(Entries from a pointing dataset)
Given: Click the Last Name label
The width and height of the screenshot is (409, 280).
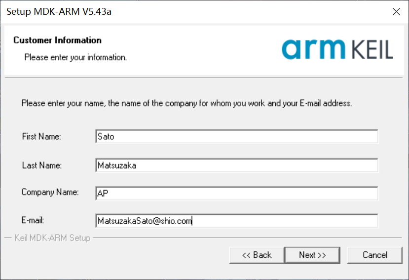Looking at the screenshot, I should point(42,165).
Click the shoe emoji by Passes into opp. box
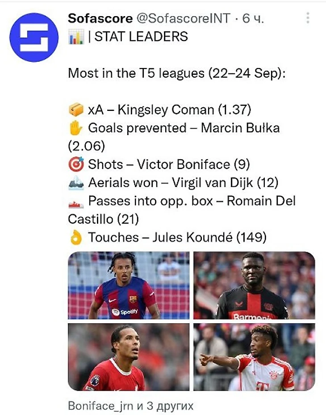Image resolution: width=326 pixels, height=415 pixels. click(76, 202)
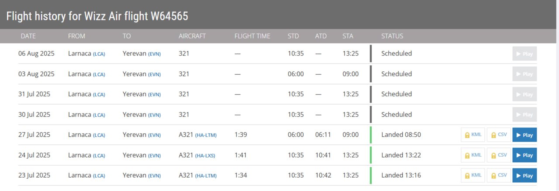Download locked CSV for 27 Jul flight
The width and height of the screenshot is (559, 191).
click(x=499, y=135)
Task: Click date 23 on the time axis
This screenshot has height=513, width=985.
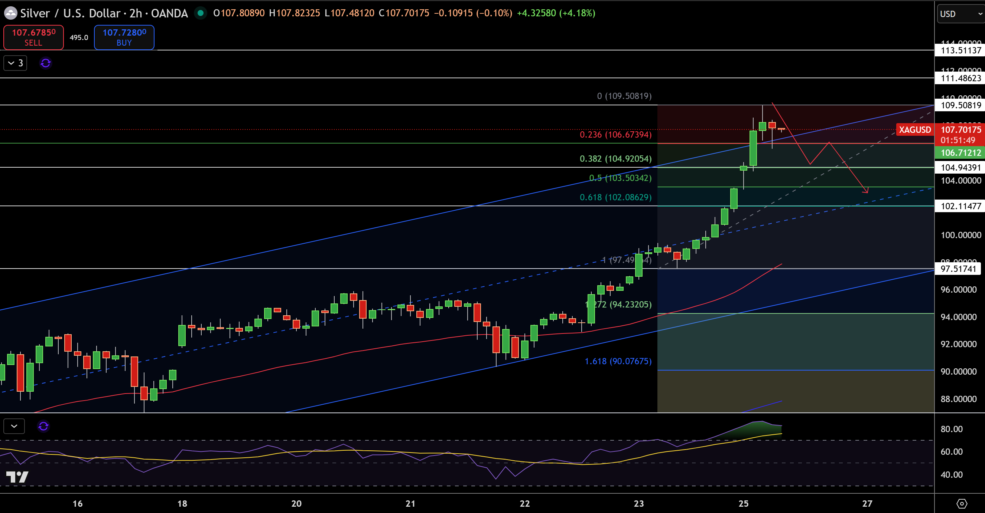Action: [x=639, y=503]
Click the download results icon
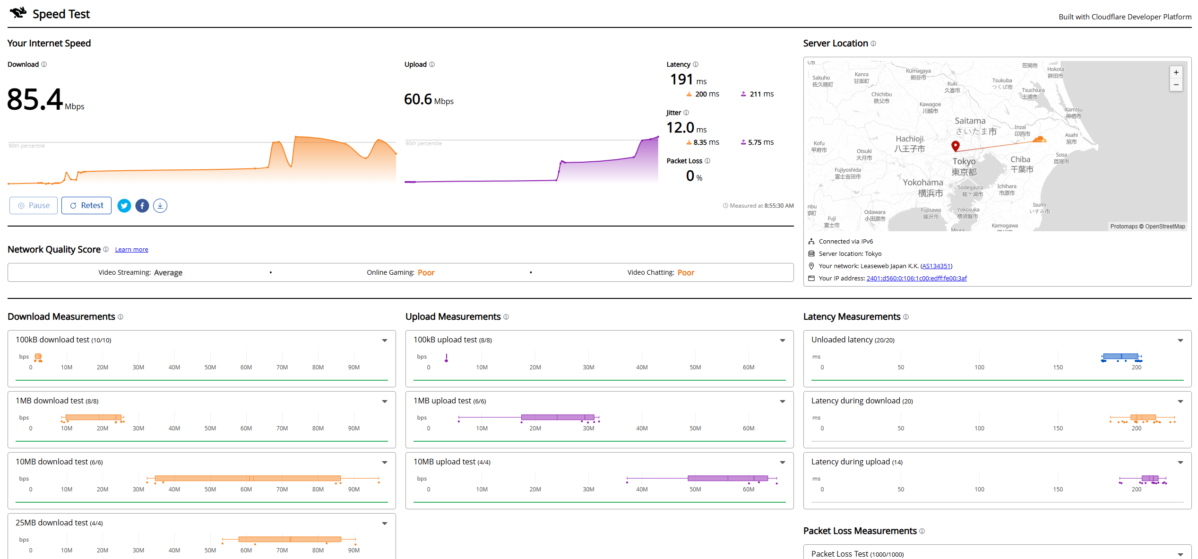Viewport: 1198px width, 559px height. [x=160, y=206]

■ STATED TASK: Echo the lines of the entries above, starting at the line that contains "Task: Click date 23 on the time axis" and going through the last line of the entries, both ends included. Omit the pictures from your copy.

■ EXPECTED OUTPUT:
Task: Click date 23 on the time axis
This screenshot has height=513, width=985.
Action: [x=639, y=503]
Click the download results icon
Viewport: 1198px width, 559px height. [x=160, y=206]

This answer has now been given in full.